Hi folks
> Suppose we take a number which is proving troublesome to factorize,
> e.g. 2^727-1. Factors of this number are going to be of the form
> 1454k+1.
> Suppose we multiply 2^727-1 by 100!. The reason for doing this is
> that this just about guarantees that there is some combination of
> factors a, b such that (a-b) << sqrt(a)
> Now I'm not saying that the effort involved is trivial - I'm sure a
> run length of some hours, days or weeks would be neccessary. Also,
> I'd be very surprised indeed if I'm the first to suggest a trick like
> this, but, is it worth while starting to code this method?
I can give a reasonably informed answer to this, having tried it myself. To
use Fermat's method directly on kN in order to factor N, unless you are very
lucky, is no improvement. In the 2^727-1 case, as pointed out, since you
know the form of the factors, it's sufficient to try a=727x+1, for all a
above sqrt(N), to check a^2-N is a perfect square. To preserve this, make
the factor you multiply by a product of factors of the form 1454k+1 - all
the factors of the product are still of this form.

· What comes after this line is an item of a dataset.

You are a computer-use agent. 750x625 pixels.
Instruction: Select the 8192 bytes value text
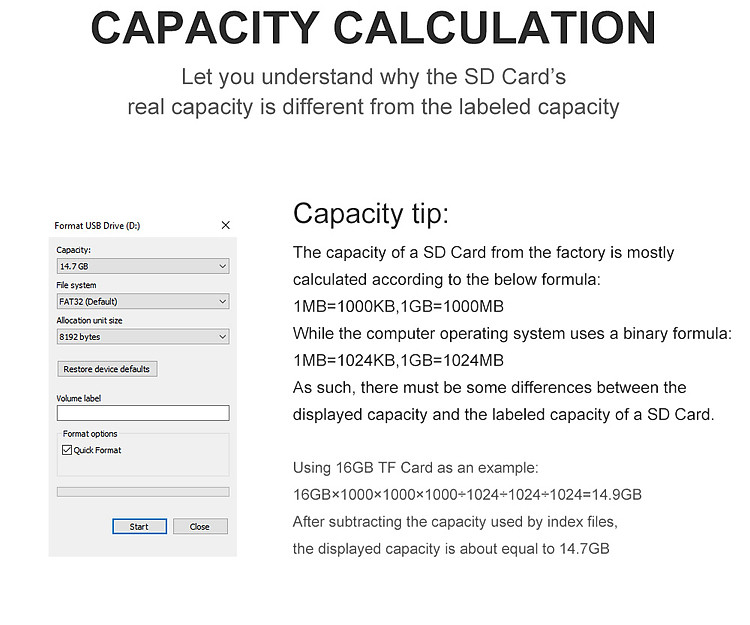click(x=80, y=338)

Do we win, or do we lose? Let's suppose that our composite has precisely two
prime factors, and thus direct application of Fermat will uncover only one
non-trivial solution from which we can derive the factor values. If what we
multiply by has k distinct factors, then there are now 2^k useful
solutions - but the number of values of a that we need to try has increased
by more than that factor. In all likelihood, it would take longer...
But don't despair. Since all we have to check for is "a^2-N is a perfect
square", it's easy just to inspect this value modulo many small primes and
sieve out quadratic non-residues. With a few lookup tables, it's easy to
trial-factor at 10^9, even 10^12, values of a per CPU-second. Even so, for a
219-digit number like 2^727-1, and even assuming there's no factor below 40
or so digits, you'd still need 10^60 or more CPU-seconds to spare. (OK if
you've got a universe with nothing else to do).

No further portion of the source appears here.